Его внимание остановила группа людей, весьма многочисленная, больше всего в ней было женщин, но попадались и мужи. При всей несхожести и различии всем находившимся в этой стайке было присуще нечто общее. Подколзин не сразу определил, что именно, но потом прояснилось: все прочие, вплоть до признанных звезд, были гостями, а эти – хозяевами.
– Кто эти люди? – спросил Подколзин.
– О ком ты?
– Вон там… стоят у прохода.
– Так и сказал бы. Могучая кучка. Рецензенты. Представлены все издания.
– А эта девушка рядом с ними?
– Какая? Ах, та? В короткой юбке? С темной челкой? Глафира Питербарк.
– Боже… – чуть слышно шепнул Подколзин. – Откуда берется такое чудо? Просто немыслимо. Кто она?
– Декадентка, – откликнулся Яков Дьяков.
– Так говоришь, словно это профессия.
– Профессия. Не хуже других.
– Странно, что ее имя – Глафира.
– Ничуть не странно, – сказал Яков Дьяков. – Коли фамилия – Питербарк, то имя – Глафира. Это естественно. Так достигается равновесие.

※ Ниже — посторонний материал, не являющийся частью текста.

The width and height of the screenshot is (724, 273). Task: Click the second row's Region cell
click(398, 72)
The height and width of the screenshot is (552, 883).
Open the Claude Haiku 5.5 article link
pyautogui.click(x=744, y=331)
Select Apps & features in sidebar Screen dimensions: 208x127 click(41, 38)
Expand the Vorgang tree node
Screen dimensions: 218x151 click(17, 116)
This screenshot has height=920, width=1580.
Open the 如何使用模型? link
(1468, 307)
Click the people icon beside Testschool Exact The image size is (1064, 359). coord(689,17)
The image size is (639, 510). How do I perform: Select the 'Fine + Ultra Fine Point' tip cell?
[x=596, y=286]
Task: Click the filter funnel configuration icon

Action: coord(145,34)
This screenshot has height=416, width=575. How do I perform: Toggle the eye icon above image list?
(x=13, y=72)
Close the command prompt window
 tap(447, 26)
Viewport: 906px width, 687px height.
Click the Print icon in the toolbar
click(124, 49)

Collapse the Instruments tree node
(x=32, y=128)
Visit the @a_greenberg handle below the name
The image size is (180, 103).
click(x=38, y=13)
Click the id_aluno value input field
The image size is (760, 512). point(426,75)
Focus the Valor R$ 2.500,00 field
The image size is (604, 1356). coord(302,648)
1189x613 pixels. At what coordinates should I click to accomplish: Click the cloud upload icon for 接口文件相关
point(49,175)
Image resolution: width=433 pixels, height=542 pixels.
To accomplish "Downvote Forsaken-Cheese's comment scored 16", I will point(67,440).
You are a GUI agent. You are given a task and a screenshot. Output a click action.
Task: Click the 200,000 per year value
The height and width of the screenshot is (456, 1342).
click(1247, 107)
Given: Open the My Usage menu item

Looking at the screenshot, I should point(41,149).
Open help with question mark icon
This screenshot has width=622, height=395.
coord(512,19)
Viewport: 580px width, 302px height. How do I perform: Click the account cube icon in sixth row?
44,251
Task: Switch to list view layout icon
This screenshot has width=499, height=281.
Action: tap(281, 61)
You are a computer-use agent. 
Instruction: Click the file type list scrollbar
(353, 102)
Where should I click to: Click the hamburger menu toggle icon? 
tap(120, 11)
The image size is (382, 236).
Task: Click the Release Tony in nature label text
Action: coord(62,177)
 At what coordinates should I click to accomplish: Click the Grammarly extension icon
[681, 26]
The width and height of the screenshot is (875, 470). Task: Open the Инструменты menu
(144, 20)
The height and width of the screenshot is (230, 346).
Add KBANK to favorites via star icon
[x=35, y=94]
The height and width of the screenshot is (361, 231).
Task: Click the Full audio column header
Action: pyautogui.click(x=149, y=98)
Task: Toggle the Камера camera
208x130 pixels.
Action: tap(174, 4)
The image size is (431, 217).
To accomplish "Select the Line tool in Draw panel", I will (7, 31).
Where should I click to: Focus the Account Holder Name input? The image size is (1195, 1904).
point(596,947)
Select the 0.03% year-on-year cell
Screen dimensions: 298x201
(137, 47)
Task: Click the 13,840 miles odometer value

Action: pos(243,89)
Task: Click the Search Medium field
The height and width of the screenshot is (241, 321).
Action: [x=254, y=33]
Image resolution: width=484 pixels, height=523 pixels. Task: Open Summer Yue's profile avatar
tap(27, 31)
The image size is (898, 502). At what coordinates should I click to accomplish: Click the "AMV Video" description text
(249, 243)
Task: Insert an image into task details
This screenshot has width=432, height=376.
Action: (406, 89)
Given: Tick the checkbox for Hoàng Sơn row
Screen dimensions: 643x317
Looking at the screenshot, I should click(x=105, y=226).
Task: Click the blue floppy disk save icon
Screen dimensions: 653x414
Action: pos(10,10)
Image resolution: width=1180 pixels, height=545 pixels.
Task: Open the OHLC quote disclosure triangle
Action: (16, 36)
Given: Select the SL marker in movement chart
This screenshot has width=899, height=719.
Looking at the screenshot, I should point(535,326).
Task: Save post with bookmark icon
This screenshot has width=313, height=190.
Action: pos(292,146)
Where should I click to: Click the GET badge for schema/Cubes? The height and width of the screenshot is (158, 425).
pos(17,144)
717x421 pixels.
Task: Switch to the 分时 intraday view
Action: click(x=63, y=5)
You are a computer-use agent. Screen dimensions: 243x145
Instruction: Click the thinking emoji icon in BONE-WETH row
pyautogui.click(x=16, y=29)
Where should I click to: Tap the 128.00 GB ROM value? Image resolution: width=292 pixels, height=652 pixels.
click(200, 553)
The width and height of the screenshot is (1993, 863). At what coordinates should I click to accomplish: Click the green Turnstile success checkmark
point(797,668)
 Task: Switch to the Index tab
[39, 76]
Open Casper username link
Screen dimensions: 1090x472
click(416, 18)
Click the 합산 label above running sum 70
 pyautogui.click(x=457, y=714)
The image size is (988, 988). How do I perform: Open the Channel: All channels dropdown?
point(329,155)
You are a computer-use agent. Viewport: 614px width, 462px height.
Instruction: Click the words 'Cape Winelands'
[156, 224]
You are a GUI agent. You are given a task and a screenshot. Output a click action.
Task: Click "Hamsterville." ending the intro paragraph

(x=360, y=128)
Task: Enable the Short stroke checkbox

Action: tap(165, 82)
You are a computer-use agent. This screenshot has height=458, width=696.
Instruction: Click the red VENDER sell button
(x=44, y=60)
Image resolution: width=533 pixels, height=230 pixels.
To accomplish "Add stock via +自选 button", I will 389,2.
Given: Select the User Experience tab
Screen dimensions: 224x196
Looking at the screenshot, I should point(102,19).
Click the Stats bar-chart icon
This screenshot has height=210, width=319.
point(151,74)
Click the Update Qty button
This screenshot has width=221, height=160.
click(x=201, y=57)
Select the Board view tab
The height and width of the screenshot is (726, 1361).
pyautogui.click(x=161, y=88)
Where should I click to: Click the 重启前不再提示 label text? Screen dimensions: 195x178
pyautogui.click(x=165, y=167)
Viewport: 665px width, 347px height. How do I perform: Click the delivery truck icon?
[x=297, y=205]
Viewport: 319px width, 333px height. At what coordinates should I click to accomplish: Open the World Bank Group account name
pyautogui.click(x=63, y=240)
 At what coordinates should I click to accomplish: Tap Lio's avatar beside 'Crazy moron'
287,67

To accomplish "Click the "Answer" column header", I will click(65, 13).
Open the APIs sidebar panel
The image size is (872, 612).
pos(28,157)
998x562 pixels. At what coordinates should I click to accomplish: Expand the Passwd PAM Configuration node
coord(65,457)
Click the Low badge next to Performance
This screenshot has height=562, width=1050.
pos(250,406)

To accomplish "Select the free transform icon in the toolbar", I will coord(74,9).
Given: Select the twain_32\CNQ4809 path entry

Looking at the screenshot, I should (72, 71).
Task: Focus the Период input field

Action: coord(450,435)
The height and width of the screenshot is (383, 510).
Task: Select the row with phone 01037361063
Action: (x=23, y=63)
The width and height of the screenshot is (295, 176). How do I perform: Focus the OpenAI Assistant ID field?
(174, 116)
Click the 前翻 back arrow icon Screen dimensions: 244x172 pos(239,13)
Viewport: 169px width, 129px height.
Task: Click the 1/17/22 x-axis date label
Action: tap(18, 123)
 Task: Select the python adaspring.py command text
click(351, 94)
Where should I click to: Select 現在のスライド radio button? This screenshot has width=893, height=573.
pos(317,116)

Но Подколзин уже не мог быть на уровне этой топонимической логики. Он видел только ее лицо, дышавшее предрассветной свежестью, видел сияющие глаза, длинные дымчатые ресницы, смуглые щечки – ему было ясно, что больше он на земле не жилец.
– Однако здесь и Клара Васильевна, – негромко протянул Яков Дьяков. – Подколзин, поверни свою выю, смотри в надлежащем направлении.
Подколзин с усилием оторвался от созерцания божества и увидел сухопарую даму, в которой с непонятной тревогой он усмотрел опасную двойственность – с одной стороны, совсем не скрывает почтенных лет, с другой стороны, ничто не свидетельствует о капитуляции – подтянута, и в ее туалете, безусловно, преобладают яркие, броские цвета. С одной стороны, на голове – строгий учительский пучок, Вера Засулич в осеннюю пору, с другой стороны, в этом пучке – испанский гребень, а в пальцах – веер – нечто дразнящее и вызывающее. В особенности двоился взгляд – усталость, а вместе с тем боеготовность. Небрежность, но и охотничья цепкость. Знакомые обоих полов теснились вокруг Клары Васильевны, и в выражении их лиц Подколзин, изумясь, разглядел опять же эту чертову двойственность – они и улыбчивы, и озабочены. По виду они единодумцы, а присмотреться – ждут указаний.